Uber's Self-driving Trucks Are Already Delivering Goods in Arizona

Ride-hailing app Uber has taken a new step in self-driving car innovation with the introduction of automated trucks available as part of their freight trucking app, Uber Freight.

The shipments will move across the state of Arizona but won’t be travelling the entire journey. For the time being, the truck will be driving only along the highways and passing cargo off to human drivers at hubs.

The machines also won’t be totally humanless—they will still have an operator in the driver’s seat for safety.

"The big step for us recently is that we can plan to haul goods in both directions, using Uber Freight to coordinate load pickups and dropoffs with local truckers," product lead for Uber’s self-driving trucks, Alden Woodrow, said to USA Today. "Keeping trucking local allows these drivers to make money while staying closer to home."

Woodrow added that though the company now runs a fleet of the automated trucks, that might not be the business model going forward. “[O]ur desire is to partner,” he said.

Related: Guy Blacks Out, Ubers From West Virginia to New Jersey, Racks Up $1,600 Bill

The trucks are part of Uber’s Advanced Technologies Group which says it's “committed to creating a new approach to modern transportation,” adding, “a large part of that effort is the development of self-driving technology to improve the safety and efficiency of the trucking industry.”

According to Uber ATG 70 percent of goods in America are delivered by long-haul trucking. The company said that “consistent patterns and predictable road conditions” of America’s highways make them “optimal” for the introduction of self-driving vehicles.

UberATG-9773 Uber's self-driving long haul freight trucks Uber

Not much else is known about Uber’s self-driving truck routes.
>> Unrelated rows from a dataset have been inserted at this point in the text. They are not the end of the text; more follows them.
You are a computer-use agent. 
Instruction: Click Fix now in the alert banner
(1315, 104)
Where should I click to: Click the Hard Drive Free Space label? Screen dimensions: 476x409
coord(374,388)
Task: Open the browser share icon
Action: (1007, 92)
The company has not said what they’ve shipped, with who or how many trucks they are operating. When asked by Newsweek, a spokesperson said they had a “small fleet” and that they could not say exactly what is being hauled but it’s “consumer goods.”

The trucking technology does come with a somewhat controversial background though after Google’s Waymo, who similarly develop self-driving vehicle technology, accused Uber of stealing their technology when they bought a self-driving truck start-up founded by a former Waymo employee.

The two companies later reached a settlement.